You might think Congress would be too busy these days—what with a pandemic raging across the U.S., looming economic catastrophe and spiraling unemployment—to worry about the resubmission thresholds for shareholder proposals, but nope, they’re all over it. In the latest version of the appropriations bill passed in the House, known as the ‘‘Defense, Commerce, Justice, Science, Energy and Water Development, Financial Services and General Government, Homeland Security, Labor, Health and Human Services, Education, Transportation, Housing, and Urban Development Appropriations Act, 2021’’ for short, the bill authorizes funding for the SEC, while at the same time, putting the kibosh on various items on the SEC’s Spring RegFlex agenda (see this PubCo post)—and even on regulations that have already been adopted. But whether these provisions survive or are jettisoned in the Senate is another question.
HR 7617, which began its life as just a defense appropriations bill before it morphed by substitution into a more full-fledged omnibus appropriations bill, appropriates almost $2 billion for the SEC, but the funding comes with a catch—actually several catches.
Shareholder proposals. First, none of the funding can be used “to finalize, issue, or implement any rule, regulation, or order changing the procedural requirements or raising resubmission thresholds” under Rule 14a-8 as proposed by the SEC in November last year. Among other things, that proposal would modify the criteria for eligibility and resubmission of shareholder proposals; provide that a person may submit only one proposal per meeting, whether as a shareholder or acting as a representative; and require that a shareholder using a representative for submission of a proposal must provide the SEC with specified documentation. The topic has long been highly controversial, with Clayton observing that a “system in which five individuals accounted for 78% of all the proposals submitted by individual shareholders” needs some work, and former Commissioner Jackson characterizing the proposal as swatting “a gadfly with a sledgehammer.” (See this PubCo post.) The proposal was on the SEC’s Spring short-term agenda and characterized as in the final stage.

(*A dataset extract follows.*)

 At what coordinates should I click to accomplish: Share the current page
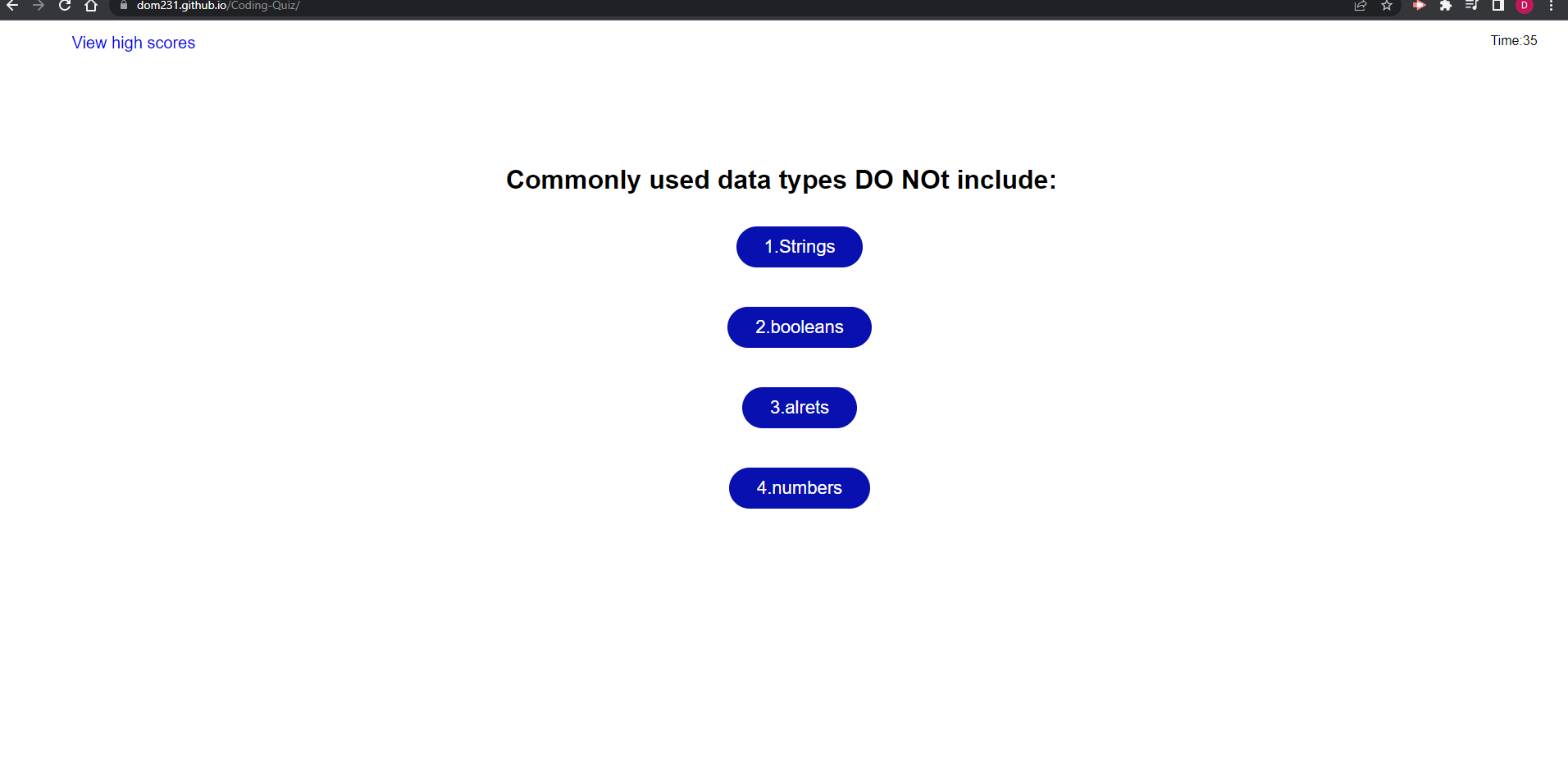[x=1361, y=7]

Exempt offering framework. In addition, none of the funds can be used “to finalize, issue, or implement any rule, regulation, or order regarding the exempt offering framework changes proposed … without previously finalizing, issuing, or implementing a final rule strengthening the filing requirements around exempt offerings in the same or stronger manner as proposed [here in 2013] to enhance the Securities and Exchange Commission’s ability to evaluate the development of market practices in Rule 506 offerings and to address concerns that may arise in connection with permitting issuers to engage in general solicitation.” The SEC’s proposal to modify the exempt offering framework was designed to harmonize and streamline the patchwork of private placement exemptions and “to expand investment opportunities while maintaining appropriate investor protections.” (See this PubCo post.) This proposal was also in the final rule stage on the SEC’s spring short-term agenda. The 2013 proposal that the prohibition references would have required, among other things, the filing of a Form D in Rule 506(c) offerings before the issuer engages in a general solicitation, the filing of a closing amendment to Form D after the termination of any Rule 506 offering, that written general solicitation materials used in Rule 506(c) offerings include certain legends and other disclosures, and the submission to the SEC, on a temporary basis, of written general solicitation materials used in Rule 506(c) offerings.
Proxy advisor regulation. Finally, an amendment offered by Representative Maxine Waters, Chair of the House Financial Services Committee, provides that none of the funds can be used “to implement, administer, or enforce” the amendments to Rules 14a-1(l), 14a–2 or 14a-9 adopted on July 22, 2020. Of course, that refers to the new amendments adopted by the SEC to make proxy voting advice subject to the proxy solicitation rules and to condition exemptions from those rules for proxy advisory firms, such as ISS and Glass Lewis, on disclosure of conflicts of interest and adoption of principles-based policies to make proxy voting advice available to the subject companies and to notify clients of company responses. The amendments also provide two non-exclusive safe harbors designed to satisfy the conditions to the exemptions. (See this PubCo post.) According a statement from Waters, these amendments
“dealt a blow to investor protection and to the American people….Proxy advisory firms play an important role in providing research and advice to shareholders regarding matters facing the companies they are investing in, and inform investors about the best way to vote in annual meetings. Thus, the integrity of that advice mandates that it be provided free of company management’s conflicted input and unwarranted interference. Also, the regulations on proxy advisory firms, as adopted, may drive up costs for investors and make it more difficult for them to cast informed votes. The rule will also reduce the already-tight reporting window for providing reports to investors. And, perhaps most importantly, the SEC’s misguided rule may tilt voting advice more favorably towards management. My amendment would prohibit the SEC from using funds appropriated under this Act to implement, administer, or enforce the newly-adopted final rule and will prevent the resulting harm. This latest attack on shareholder rights is only compounded by the SEC’s proposed changes to the shareholder proposal rule, that would make it more difficult for shareholders to offer and resubmit proposals for broad shareholder consideration. I appreciate that H.R. 7617 includes language to prevent the SEC from using funding to implement, administer, or enforce these proposed changes to the shareholder proposal rule.”